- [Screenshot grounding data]

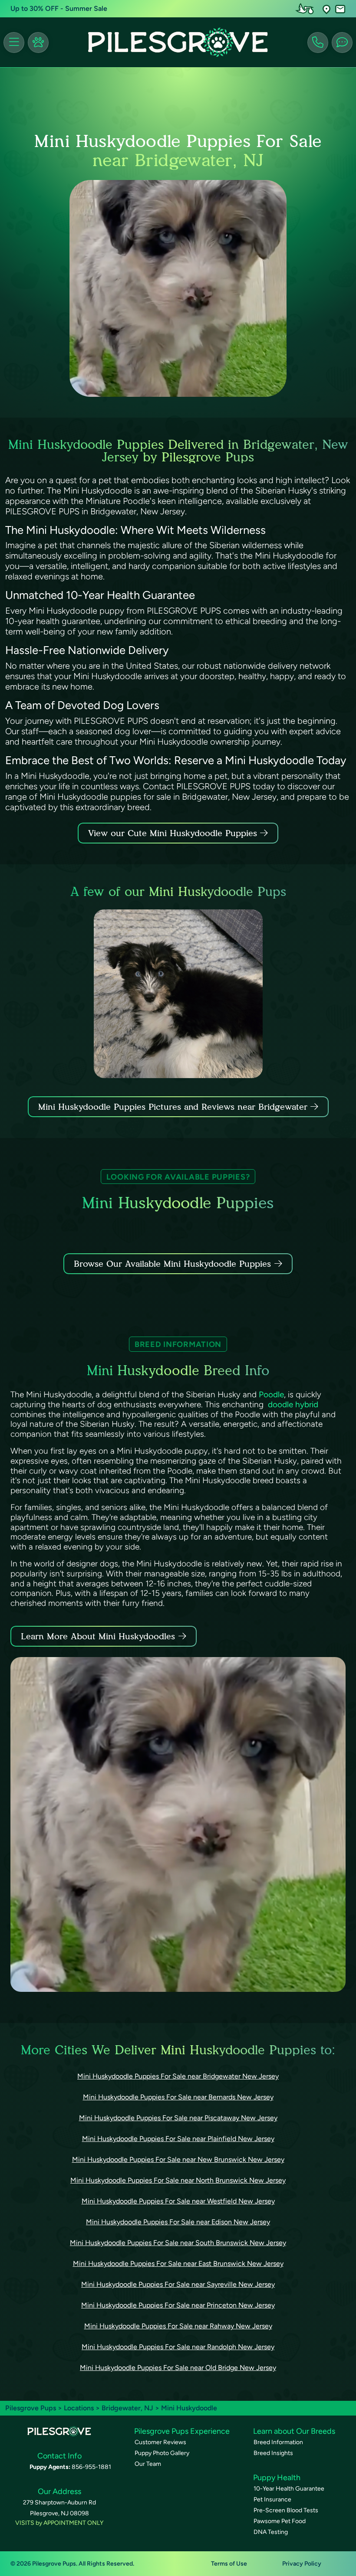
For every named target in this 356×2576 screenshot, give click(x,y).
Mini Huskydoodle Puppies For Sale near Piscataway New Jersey (178, 2118)
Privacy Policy (301, 2563)
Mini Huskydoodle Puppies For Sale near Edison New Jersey (178, 2222)
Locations (79, 2408)
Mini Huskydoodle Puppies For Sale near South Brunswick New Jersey (178, 2243)
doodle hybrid (292, 1404)
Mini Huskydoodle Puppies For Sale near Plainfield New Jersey (178, 2139)
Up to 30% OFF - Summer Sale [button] (58, 8)
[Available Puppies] (38, 42)
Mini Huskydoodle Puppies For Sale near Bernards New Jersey (178, 2097)
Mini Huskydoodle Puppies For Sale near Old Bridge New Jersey (178, 2368)
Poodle (271, 1394)
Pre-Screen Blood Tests (286, 2510)
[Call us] (317, 42)
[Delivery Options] (306, 8)
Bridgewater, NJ (128, 2408)
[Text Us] (342, 42)
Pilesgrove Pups (30, 2408)
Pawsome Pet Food (280, 2521)
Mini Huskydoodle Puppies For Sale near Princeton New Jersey (178, 2305)
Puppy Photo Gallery (162, 2453)
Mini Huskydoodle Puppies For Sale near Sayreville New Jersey (178, 2284)
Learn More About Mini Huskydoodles (98, 1636)
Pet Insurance (272, 2499)
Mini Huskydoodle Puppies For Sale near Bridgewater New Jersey (178, 2076)
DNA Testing (271, 2532)
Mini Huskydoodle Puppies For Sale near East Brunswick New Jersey (178, 2263)
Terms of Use (229, 2563)
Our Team (148, 2464)
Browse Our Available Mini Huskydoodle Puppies (172, 1264)
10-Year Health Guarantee (289, 2488)
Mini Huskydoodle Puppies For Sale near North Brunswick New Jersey (178, 2180)
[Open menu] (13, 42)
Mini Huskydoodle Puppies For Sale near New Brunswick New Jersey (178, 2159)
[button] (326, 8)
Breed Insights (273, 2453)
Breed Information (278, 2442)
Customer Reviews (160, 2442)
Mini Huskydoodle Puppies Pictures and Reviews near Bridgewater (174, 1107)
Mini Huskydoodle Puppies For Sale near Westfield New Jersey (178, 2201)
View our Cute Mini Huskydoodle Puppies (174, 833)
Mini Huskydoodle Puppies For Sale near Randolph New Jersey (178, 2347)
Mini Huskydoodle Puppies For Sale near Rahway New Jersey (178, 2326)
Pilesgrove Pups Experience (182, 2431)
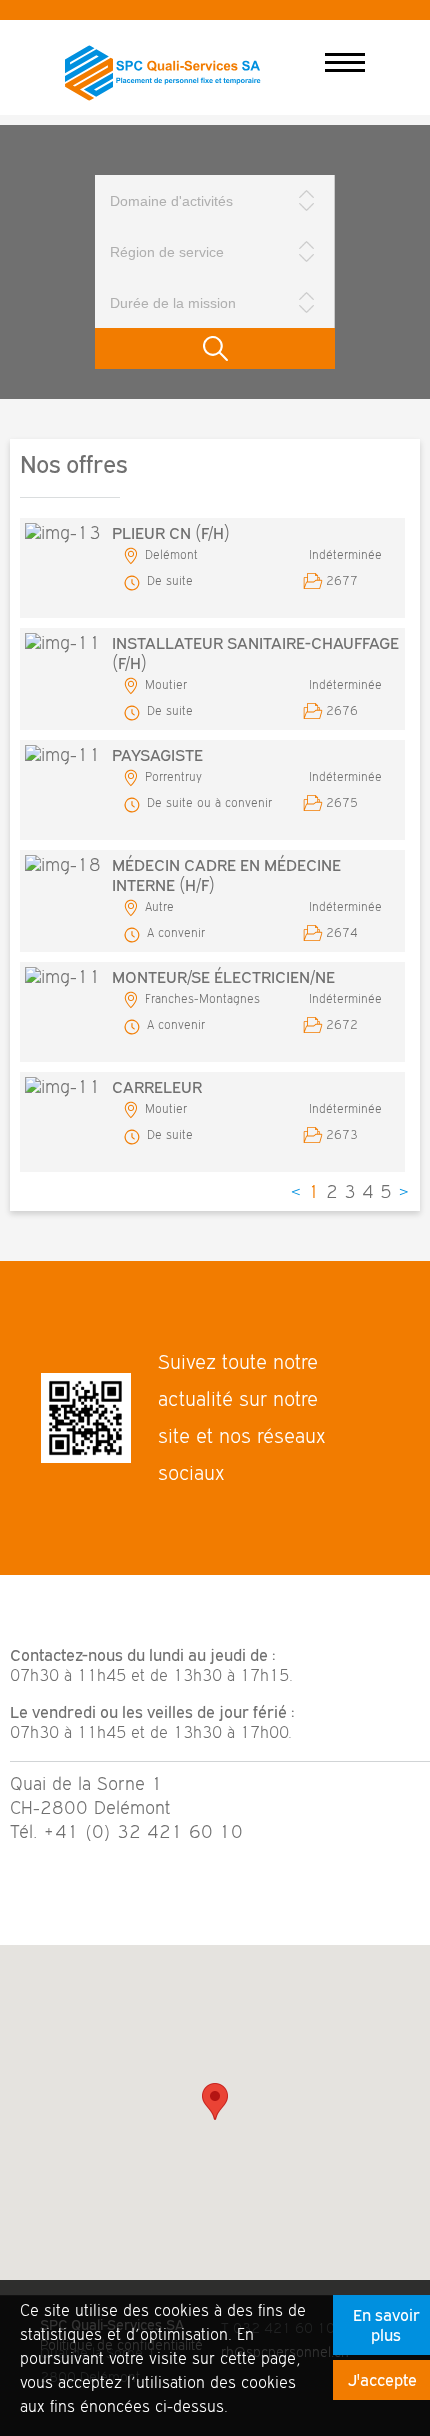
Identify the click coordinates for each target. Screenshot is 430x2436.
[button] (215, 2101)
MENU (345, 63)
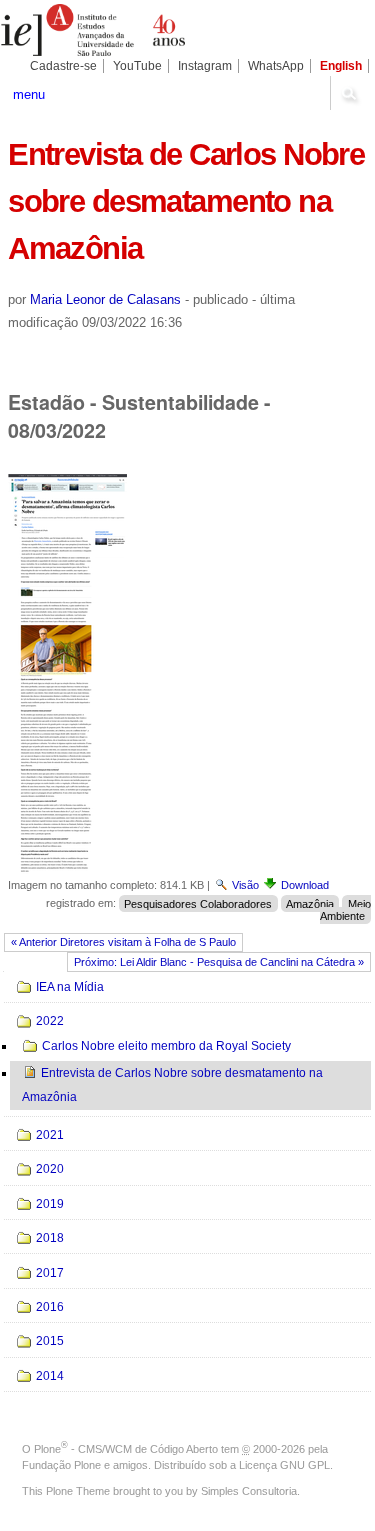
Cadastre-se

- [Problem details] Your answer must be a single number: the count of lines in the records that hold the word "Reviews".

- [Task result] 2